Samasin, the stable boy of a Babylonian - Nergal, gets accused falsely in a murder case of a visitor who happens to be a businessman from Meluhha. He absconds from that place in search of Siwa Saqra, the person whose name the dying man uttered. As the destiny would have it, he meets beautiful lass Velli and falls in love with her but she does not reciprocate his feelings because of her own reasons. There is another character Anu who is in search of certain men for revenge. Samasin with the assistance of Anu gets to decipher a Dholavira glyph which leads them to another adventure in the ravines of Saraswati. He does succeed in finding Siwa Saqra in Mohenjodaro but is there something more to the murder in Babylon than he knew already?
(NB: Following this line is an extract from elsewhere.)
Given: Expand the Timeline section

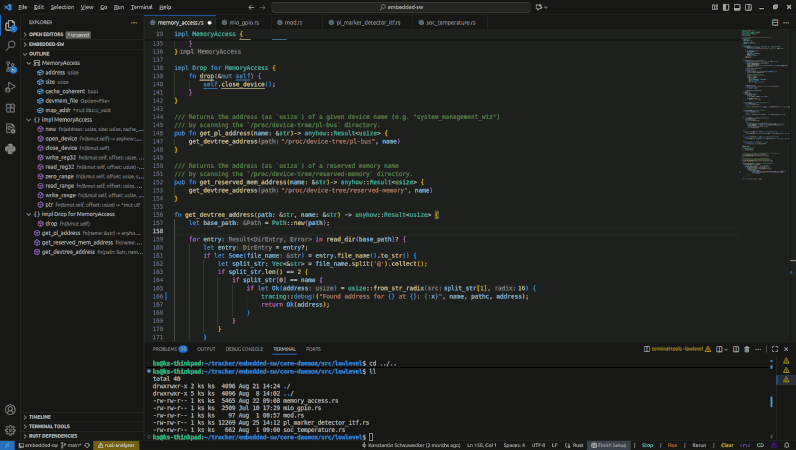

Gradually the mystery gets revealed behind the trade between Meluhha and Mesopotamia and the master mind responsible for the execution of wicked schemes is unmasked.
A very well thought out plot and is executed cleverly. While reading the book, the readers would surely get the feeling of travelling back in time and I must compliment the author in providing the perfect balance of authenticity and imagination in the narration. The way each character is etched, the names given to them, certain phrases of bygone era and the sensibilities of that society - make for an interesting read. It is evident that author has done a lot of research on that period of time, the people who lived then and their lifestyles and he has succeeded in creating the rustic feel to the story which is absolutely required for a historical novel.
But how much ever I try, I cannot avoid mentioning that the story is not free of typos, a couple of more editing iterations should have been done before releasing the final version. As I began reading the book, for initial 25-30 pages, I found it a cumbersome read because of introduction of too many characters too soon and completely unfamiliar kind of setting but slowly the saga pulled me in and then I realized that perhaps that kind of introduction is absolutely necessary for setting the stage.
This book claims to be the first professionally researched novel on Harappan Civilization. It is available as eBook on Amazon.